_Task prompt_: Restate the text on analogies, starting at "If you distill" and ending at "metaphor as analogy.", swapping "soup" for "stew".

_Extracted text_:
────────
Causal thinking is really more complex than learners understand. In order to be able to understand and apply causal relationships, learners must be able to quantify attributes of causal relationships (direction, strength, probability, and duration) as well as be able to explain the underlying mechanisms describing the relationship (Jonassen & Ionas, 2007). Why does a force applied to a ball cause it to move in certain direction?


If you distill cognitive psychology into a single principle, it would be to use analogies to convey and understand new ideas. That is, understanding a new idea is best accomplished by comparing and contrasting it to an idea that is already understood. In an analogy, the properties or attributes of one idea (the analogue) are mapped or transferred to another (the source or target). Single analogies are also known as synonyms or metaphors. One word conveys attributes to the other, often using the word “like” or “as” as a connector. Following Hurricane Katrina in 2005, New Orleans was said to be inundated with a “toxic gumbo.” Gumbo is a complex New Orleans–style soup that contains a variety of ingredients. The waters that surrounded New Orleans contained a complex variety of toxic substances—thus metaphor as analogy.

People most commonly think of syllogism as analogies. A syllogism is a four-part analogy. For example, love is to hate as peace is to ———. The analogy makes sense only if the structural characteristics of the first analogy can be applied to the second.

In using technologies to represent their understanding, students consistently are required to engage in the comparison–contrast reasoning required to structurally map the attributes of one or more idea to others, that is, to draw an analogy.


Using technologies as tools to learn with entails learners representing what they know, that is, teaching the computer. To do so, learners must express what they know. Using different tools requires learners to express what they know in different ways. Technologies can be used to help learners express themselves in writing. Learners can express themselves using a variety of tools, such as databases, spreadsheets, and expert systems, each tool requiring different forms of expression. Ttechnologies can support verbal expression, while chapter 9 focuses on visual expressions. Contrast these varieties of expressions to those required by state-mandated tests, where students’ only form of expressions is the selection of answer a, b, c, or d.
────────
(Stored items)
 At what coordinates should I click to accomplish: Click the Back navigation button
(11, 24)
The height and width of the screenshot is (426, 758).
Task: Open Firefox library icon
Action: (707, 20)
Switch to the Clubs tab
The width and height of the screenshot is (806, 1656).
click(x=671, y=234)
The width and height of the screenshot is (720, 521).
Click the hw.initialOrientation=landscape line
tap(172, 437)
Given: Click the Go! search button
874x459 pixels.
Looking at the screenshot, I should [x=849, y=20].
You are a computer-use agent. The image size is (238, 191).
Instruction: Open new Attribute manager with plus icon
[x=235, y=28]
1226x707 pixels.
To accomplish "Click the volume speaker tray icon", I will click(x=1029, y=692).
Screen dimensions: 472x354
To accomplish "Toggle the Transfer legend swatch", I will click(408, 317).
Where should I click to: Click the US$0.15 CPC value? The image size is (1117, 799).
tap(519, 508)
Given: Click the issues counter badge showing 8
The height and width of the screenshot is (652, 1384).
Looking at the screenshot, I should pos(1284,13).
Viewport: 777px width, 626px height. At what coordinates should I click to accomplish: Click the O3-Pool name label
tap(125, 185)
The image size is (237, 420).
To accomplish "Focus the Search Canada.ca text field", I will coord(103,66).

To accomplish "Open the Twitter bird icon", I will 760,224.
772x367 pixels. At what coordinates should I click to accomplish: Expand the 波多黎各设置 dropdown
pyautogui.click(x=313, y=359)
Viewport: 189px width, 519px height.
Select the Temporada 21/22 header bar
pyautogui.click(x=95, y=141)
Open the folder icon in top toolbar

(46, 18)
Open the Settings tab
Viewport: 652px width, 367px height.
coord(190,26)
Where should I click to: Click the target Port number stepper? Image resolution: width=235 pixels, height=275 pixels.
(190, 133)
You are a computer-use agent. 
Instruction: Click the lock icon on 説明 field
────────
_Written solution_:
If you distill cognitive psychology into a single principle, it would be to use analogies to convey and understand new ideas. That is, understanding a new idea is best accomplished by comparing and contrasting it to an idea that is already understood. In an analogy, the properties or attributes of one idea (the analogue) are mapped or transferred to another (the source or target). Single analogies are also known as synonyms or metaphors. One word conveys attributes to the other, often using the word “like” or “as” as a connector. Following Hurricane Katrina in 2005, New Orleans was said to be inundated with a “toxic gumbo.” Gumbo is a complex New Orleans–style stew that contains a variety of ingredients. The waters that surrounded New Orleans contained a complex variety of toxic substances—thus metaphor as analogy.